Prime time e autobomba. Al Jazeera intervista

il capo di al Qaida in Siria, ecco che cosa ha detto

Per la prima volta il leader del gruppo terrorista parla in un video. La via pragmatica per conquistare i siriani

Ieri il canale al Jazeera ha trasmesso un’intervista di cinquanta minuti con Abu Mohammad al Joulani, il capo di un’organizzazione militare molto forte che si chiama Jabhat al Nusra e combatte in Siria in nome di al Qaida. L’impresa era tecnicamente complessa: al Joulani non era mai apparso in un video prima, è misterioso, ha un’ossessione comprensibile per la sicurezza personale e si copre il volto anche quando incontra i suoi collaboratori. Il giornalista che lo ha intervistato in arabo, Tayseer Allouni, dice di avere dovuto sottostare a misure di sicurezza più severe di quelle che dovette accettare quando intervistò Osama bin Laden nell’ottobre 2001 – un mese solo dopo l’attacco alle Torri. Allouni ha finito l’anno scorso di scontare una pena di sei anni ai domiciliari in Spagna per l’accusa di fiancheggiamento di al Qaida, quindi può vantare a suo modo delle credenziali. L’intervista è sembrata anche un passaggio di testimone: da Bin Laden al giovane al Joulani.

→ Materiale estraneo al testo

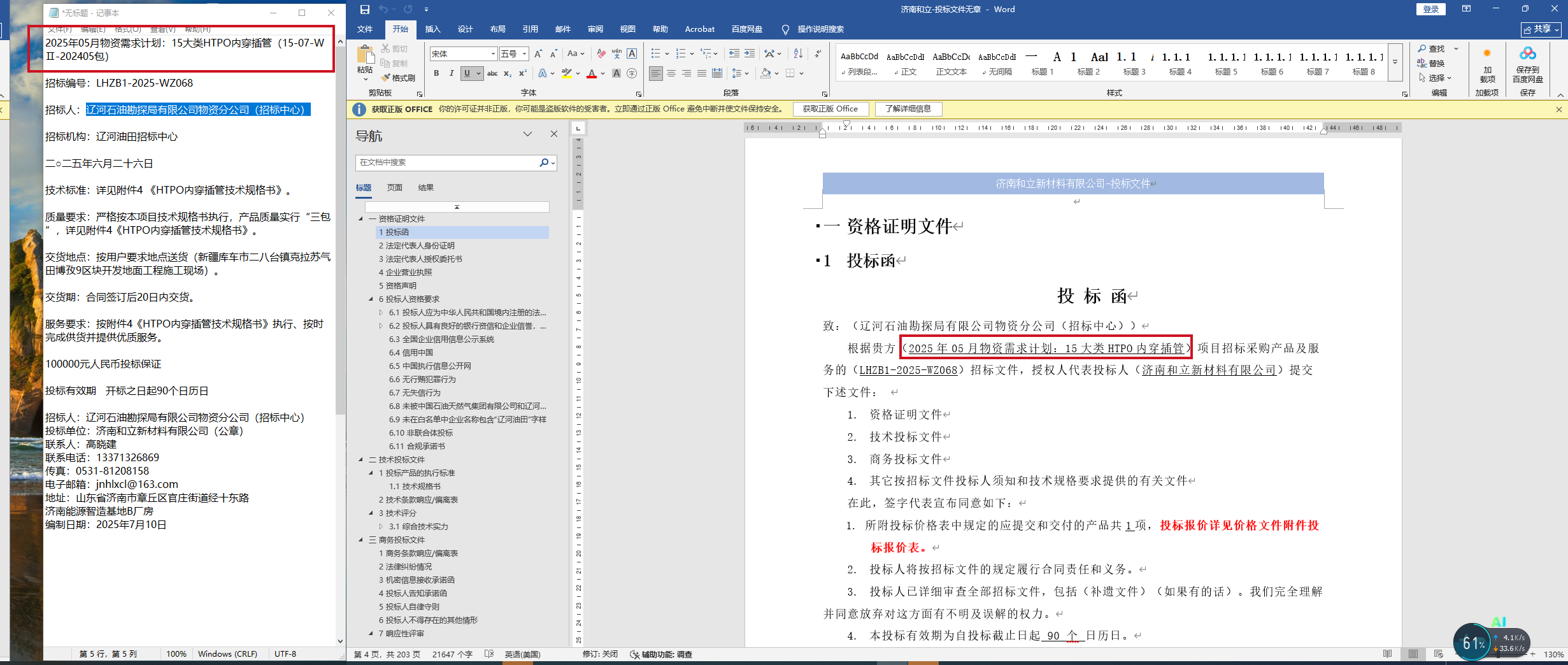1568x665 pixels.
Task: Click the 在文档中搜索 navigation search box
Action: click(446, 162)
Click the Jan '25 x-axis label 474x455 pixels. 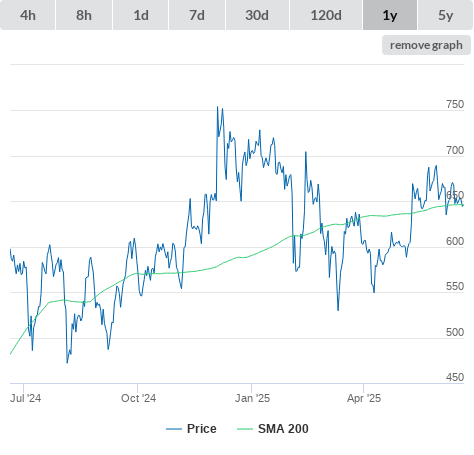click(252, 398)
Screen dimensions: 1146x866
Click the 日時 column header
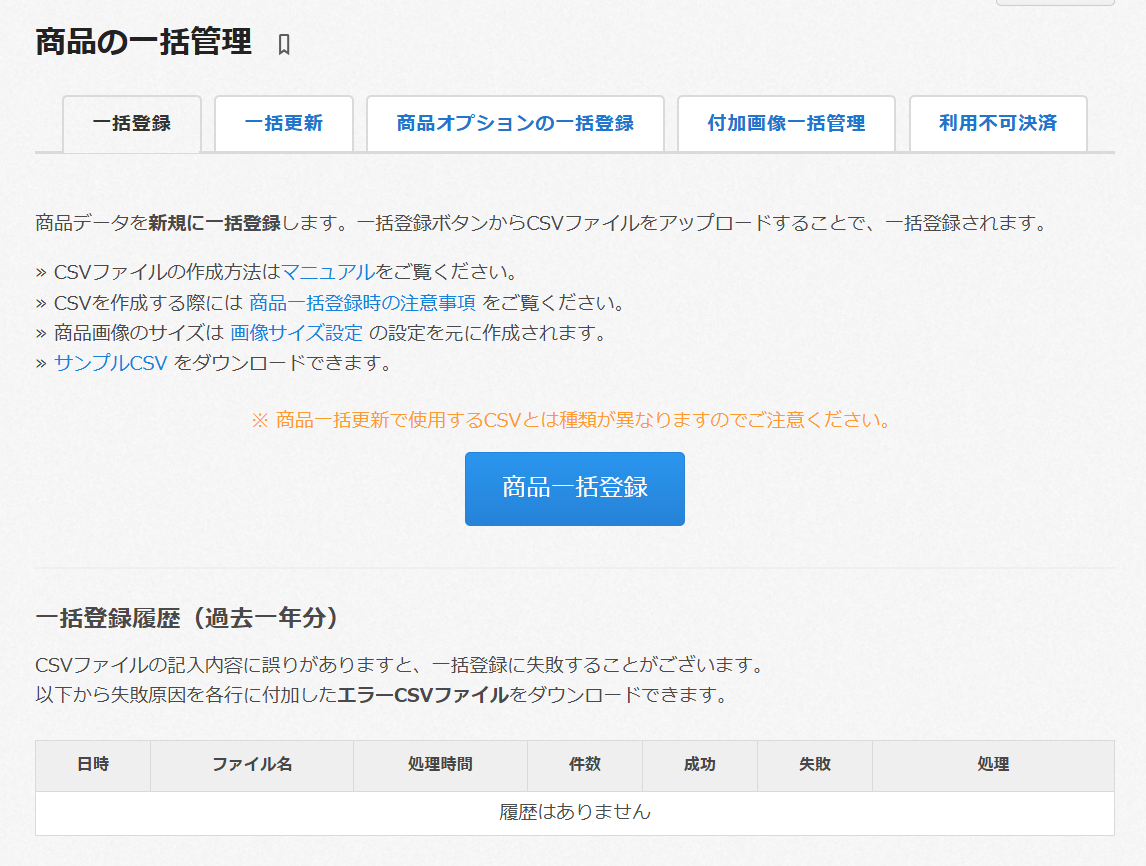(x=93, y=765)

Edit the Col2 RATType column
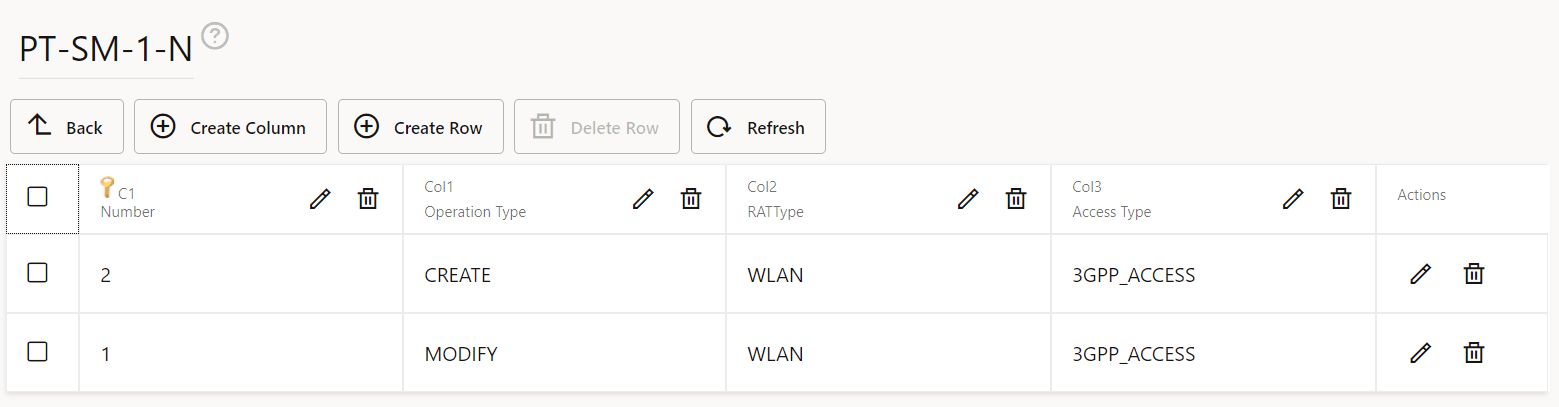coord(968,199)
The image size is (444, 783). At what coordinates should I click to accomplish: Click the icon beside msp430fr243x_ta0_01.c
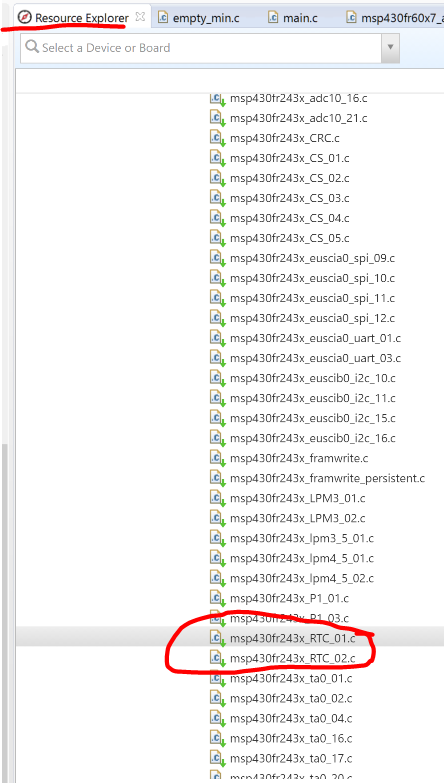(217, 679)
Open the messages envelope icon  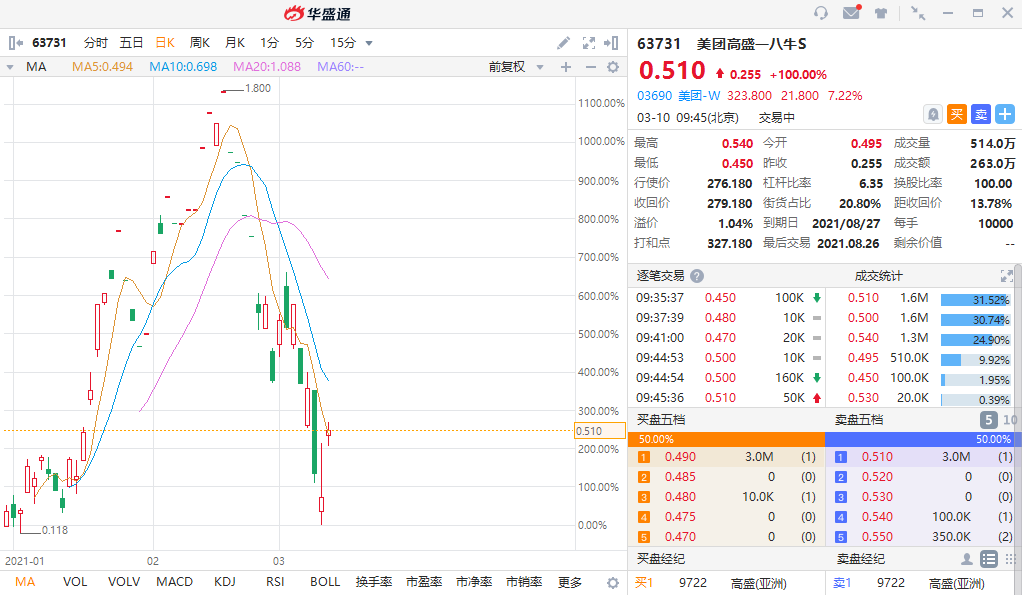(851, 13)
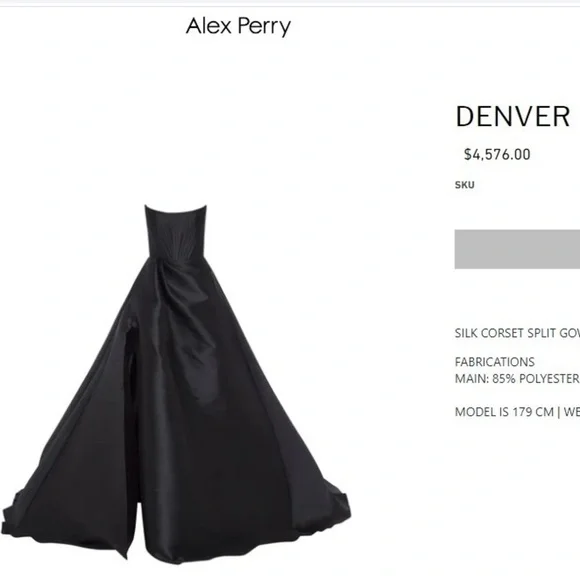The width and height of the screenshot is (580, 580).
Task: Click the gray bar button under SKU
Action: [517, 249]
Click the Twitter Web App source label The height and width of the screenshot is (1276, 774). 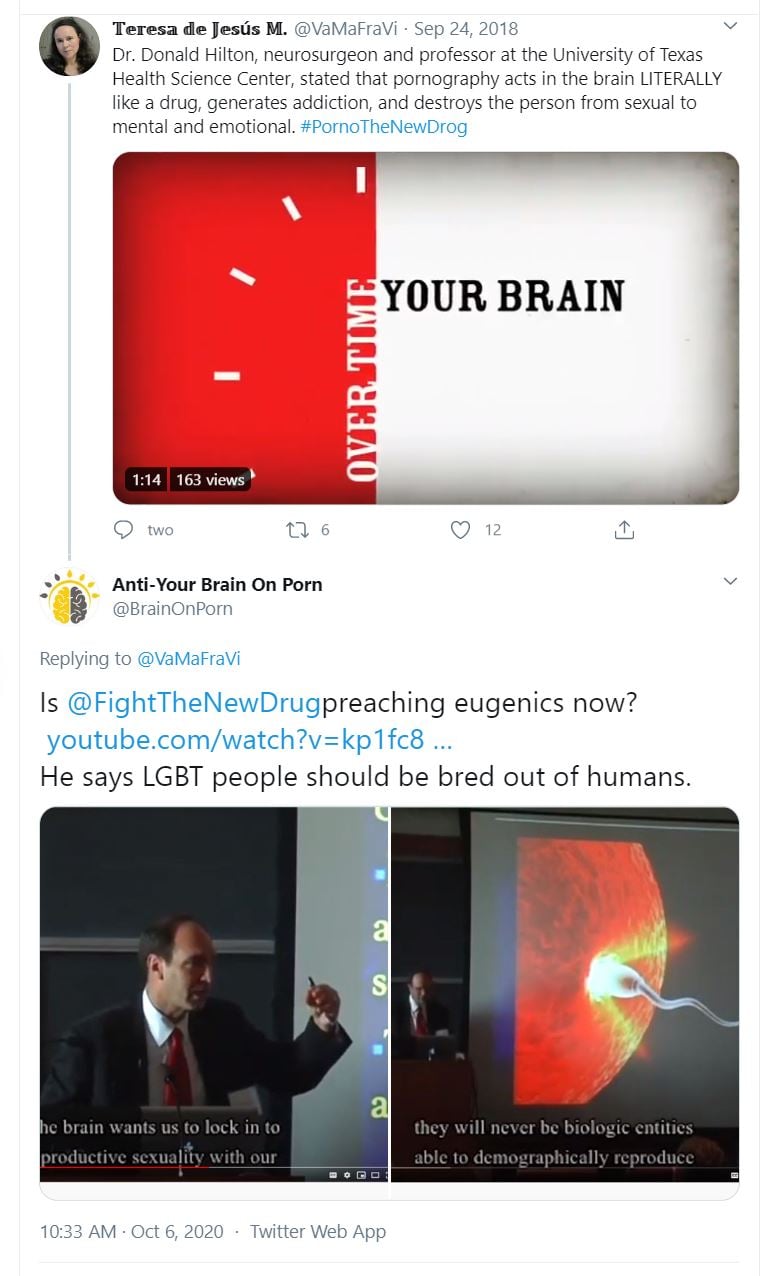click(x=318, y=1231)
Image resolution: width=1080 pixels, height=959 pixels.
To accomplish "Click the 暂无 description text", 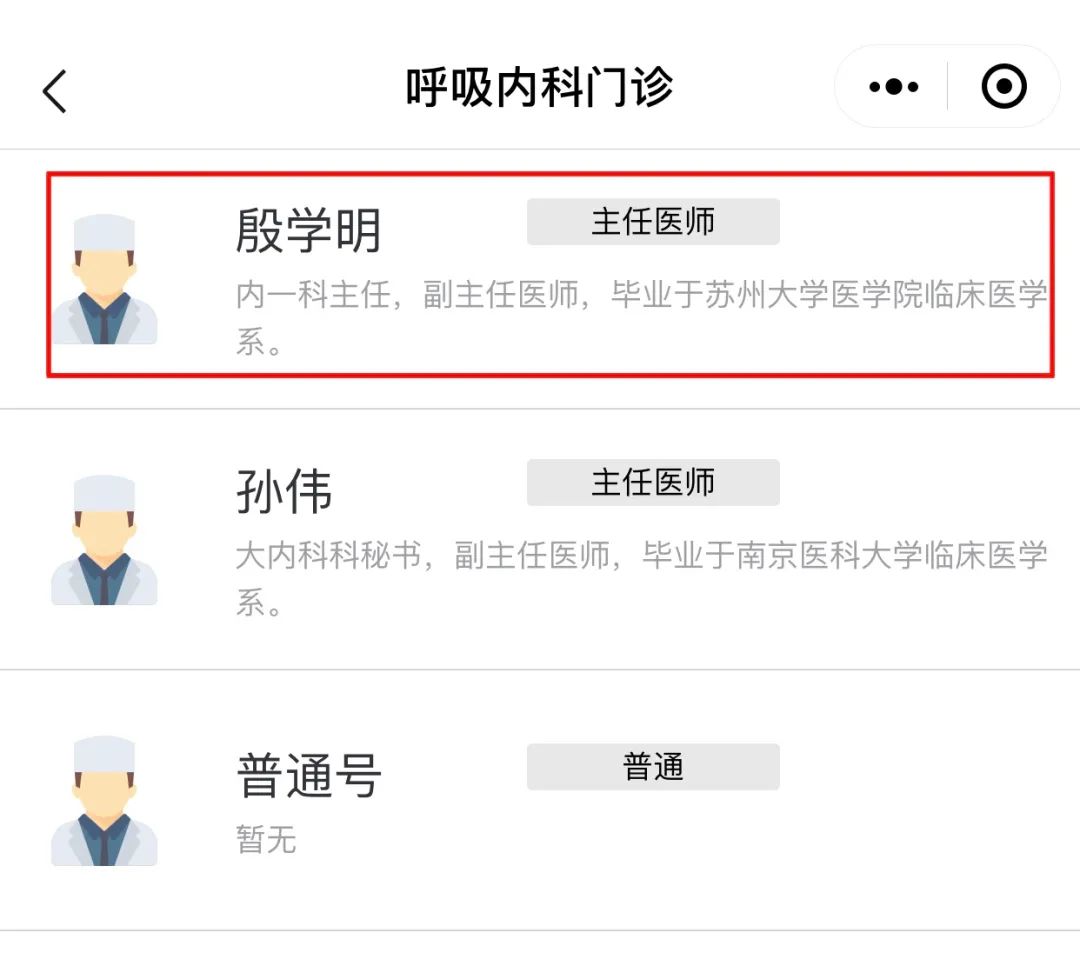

Jabhat al Nusra è un’evoluzione intelligente di al Qaida in Iraq. Se la counterinsurgency americana era “una versione per laureati” della guerra, come diceva il suo massimo esecutore in Iraq, il generale David Petraeus, allora Jabhat al Nusra in Siria è una “versione per laureati” di al Qaida. Il gruppo si sforza di fare campagne di pubbliche relazioni e distribuisce cibo e bombole di gas alla popolazione; evita le esecuzioni in pubblico e le decapitazioni; non viola le chiese nei luoghi conquistati. Inoltre sostiene di avere obiettivi soltanto nazionali, limitati alla guerra in Siria, e ha scelto di insistere molto su questo messaggio: “Siamo qui per aiutare la ribellione contro Assad”, a partire dalla scelta del nome, Jabhat al Nusra, che in arabo vuol dire: “Fronte dell’aiuto” e non ha connotazioni religiose.

Jabhat al Nusra compie attentati suicidi, arruola volontari stranieri, riconosce la sua dipendenza dal capo di al Qaida ed erede di Bin Laden, Ayman al Zawahiri, ed è stato inserita dal governo americano nella lista del terrorismo internazionale. Ricorda però la grande lezione appresa dopo la disfatta in Iraq del 2007-2008: non alienarsi il favore della popolazione, in questo caso dei siriani.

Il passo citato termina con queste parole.